Quand elle nous dit : «Les torturés et les violés ont en commun que le fait que le temps ne balaie pas ce qui leur est arrivé, et que, contrairement à ceux qui ont souffert d'un accident ou d'une maladie, ils doivent toute leur vie trouver le moyen de vivre avec ce qui leur a été infligé», on comprend qu'elle ne parle pas pour ne rien dire.
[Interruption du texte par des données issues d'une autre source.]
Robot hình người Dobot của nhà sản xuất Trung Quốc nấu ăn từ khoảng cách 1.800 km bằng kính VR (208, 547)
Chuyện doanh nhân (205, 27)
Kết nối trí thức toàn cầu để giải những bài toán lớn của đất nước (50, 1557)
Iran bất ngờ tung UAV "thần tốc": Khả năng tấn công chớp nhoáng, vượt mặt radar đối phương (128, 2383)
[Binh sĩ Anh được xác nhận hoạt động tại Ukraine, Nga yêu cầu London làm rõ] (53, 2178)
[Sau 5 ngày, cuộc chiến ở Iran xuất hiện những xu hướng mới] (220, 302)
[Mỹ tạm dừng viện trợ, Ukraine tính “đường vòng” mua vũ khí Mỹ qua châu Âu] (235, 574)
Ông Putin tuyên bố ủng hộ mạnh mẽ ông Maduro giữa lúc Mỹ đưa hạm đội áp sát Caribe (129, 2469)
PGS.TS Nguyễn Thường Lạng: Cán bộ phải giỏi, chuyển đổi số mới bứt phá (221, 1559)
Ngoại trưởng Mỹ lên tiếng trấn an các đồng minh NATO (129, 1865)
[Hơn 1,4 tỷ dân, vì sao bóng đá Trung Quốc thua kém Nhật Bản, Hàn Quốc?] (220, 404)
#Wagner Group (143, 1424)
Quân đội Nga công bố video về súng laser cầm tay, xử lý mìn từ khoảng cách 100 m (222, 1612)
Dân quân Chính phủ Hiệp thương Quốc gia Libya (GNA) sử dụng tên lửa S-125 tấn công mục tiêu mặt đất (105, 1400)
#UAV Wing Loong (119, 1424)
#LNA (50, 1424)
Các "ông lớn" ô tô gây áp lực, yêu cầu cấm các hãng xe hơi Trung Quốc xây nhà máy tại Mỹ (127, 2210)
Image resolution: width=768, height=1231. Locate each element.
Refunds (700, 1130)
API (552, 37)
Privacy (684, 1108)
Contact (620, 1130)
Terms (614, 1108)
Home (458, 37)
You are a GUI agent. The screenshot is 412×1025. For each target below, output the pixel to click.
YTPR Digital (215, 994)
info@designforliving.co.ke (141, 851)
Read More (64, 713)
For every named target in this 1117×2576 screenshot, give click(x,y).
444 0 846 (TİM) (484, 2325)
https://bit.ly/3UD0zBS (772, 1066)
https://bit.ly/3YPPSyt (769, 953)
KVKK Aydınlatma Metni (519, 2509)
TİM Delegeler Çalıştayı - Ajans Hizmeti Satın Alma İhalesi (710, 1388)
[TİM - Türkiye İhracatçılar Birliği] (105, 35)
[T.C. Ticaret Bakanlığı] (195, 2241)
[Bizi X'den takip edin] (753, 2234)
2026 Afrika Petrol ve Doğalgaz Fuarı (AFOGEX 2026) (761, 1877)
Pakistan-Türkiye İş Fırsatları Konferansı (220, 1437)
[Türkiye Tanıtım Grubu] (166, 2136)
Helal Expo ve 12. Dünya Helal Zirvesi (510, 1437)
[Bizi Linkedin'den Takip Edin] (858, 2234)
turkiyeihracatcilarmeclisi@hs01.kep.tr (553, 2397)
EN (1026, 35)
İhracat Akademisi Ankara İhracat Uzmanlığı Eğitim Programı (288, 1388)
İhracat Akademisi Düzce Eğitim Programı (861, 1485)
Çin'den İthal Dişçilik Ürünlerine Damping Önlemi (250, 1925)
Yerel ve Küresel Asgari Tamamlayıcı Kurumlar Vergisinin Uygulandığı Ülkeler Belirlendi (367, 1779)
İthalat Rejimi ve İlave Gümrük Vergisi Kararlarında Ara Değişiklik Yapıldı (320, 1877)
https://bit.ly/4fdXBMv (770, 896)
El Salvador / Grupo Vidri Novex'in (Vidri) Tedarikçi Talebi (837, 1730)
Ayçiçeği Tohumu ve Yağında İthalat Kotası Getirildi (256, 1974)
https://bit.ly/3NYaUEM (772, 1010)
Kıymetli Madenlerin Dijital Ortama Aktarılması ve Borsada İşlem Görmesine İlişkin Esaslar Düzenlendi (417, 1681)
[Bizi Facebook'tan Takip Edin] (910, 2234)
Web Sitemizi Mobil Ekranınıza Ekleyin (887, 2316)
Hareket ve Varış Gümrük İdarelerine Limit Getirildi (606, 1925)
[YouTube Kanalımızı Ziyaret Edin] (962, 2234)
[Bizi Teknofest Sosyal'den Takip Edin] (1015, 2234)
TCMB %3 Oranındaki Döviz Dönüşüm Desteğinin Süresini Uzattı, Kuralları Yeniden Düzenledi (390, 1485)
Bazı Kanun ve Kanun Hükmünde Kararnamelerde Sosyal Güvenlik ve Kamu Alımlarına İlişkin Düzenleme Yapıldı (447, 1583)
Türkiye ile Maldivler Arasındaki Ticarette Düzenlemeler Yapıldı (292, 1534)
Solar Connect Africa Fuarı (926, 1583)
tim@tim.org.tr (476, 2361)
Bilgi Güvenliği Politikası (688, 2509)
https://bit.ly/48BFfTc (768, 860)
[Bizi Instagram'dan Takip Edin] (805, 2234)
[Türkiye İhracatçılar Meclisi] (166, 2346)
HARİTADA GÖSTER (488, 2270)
Elle nous fait prendre conscience que dans notre vie ordinaire, on est rarement en posture de choisir un acte libre, tandis que, quand elles fuyaient avec leurs bourreaux l'avance des Russes (et qu'elles savaient que les Russes avaient la réputation d'être d'implacables violeurs), elles décident de s'enfuir un soir, de fausser compagnie aux soldats et elle peut écrire, parce que c'est inscrit dans sa chair : «Ce qu'on qualifie communément de décision ne mérite que rarement ce nom. On se laisse porter par des événements, même dans des situations graves. Mais lorsqu'on a un jour décidé librement, on sait la différence entre agir et se laisser actionner, mouvoir et être mû.» Oui, ce n'était pas évident, pour elle, sa mère et son amie Ditha, après des années de servitude, de poser un acte libre et dangereux, dans une Allemagne déliquescente, et alors qu'elles n'avaient rien que leurs costumes du camp et connaissaient «l'angoisse d'être sans défense.» Elles ont passé leur première nuit dans une étable, réchauffées par les vaches. Puis elles se sont débrouillées pour se mêler aux innombrables fuyards (car la population allemande aussi fuyait dans un exode comparable au nôtre de 1940), trouver des vêtements, dénicher un pasteur compatissant qui leur a fait de faux certificats de naissance de non-juives.
Quand dans le camp, elles avaient pris l'orpheline Ditha sous leur protection, Ruth et sa mère continuaient à témoigner de l'humanisation de la personne : «Pour nous, non seulement Ditha existait, mais son existence importait, de sorte qu'elle existait aussi pour elle-même.» Ce qui les a sauvées aussi peut-être, c'est leur capacité à être fortes et à développer «l'affirmation de soi qui consiste à s'imposer volontairement une discipline particulièrement difficile.» Plus tard, le contact d'Anneliese, alitée pendant des années, a développé en Ruth l'idée de l'unicité de l'expérience individuelle, ce qui la rend inconcevable pour quelqu'un d'autre : «La maladie, comparable à une prison, on aurait pu croire que je saurais me représenter la chose ainsi, mais je ne pouvais pas imaginer qu'on grandisse et qu'on prenne de l'âge couché dans un lit.»
Voilà un livre magistral, pas facile à lire (ce n'est pas une galéjade ni un roman de gare), mais pas difficile non plus, un livre rude, hérissé de vérités pas toujours agréables à entendre, et présenté « sans les lissages et les enjolivures qui éliminent par filtrage, dans le récit ultérieur, le sable et les graviers du vécu réel.»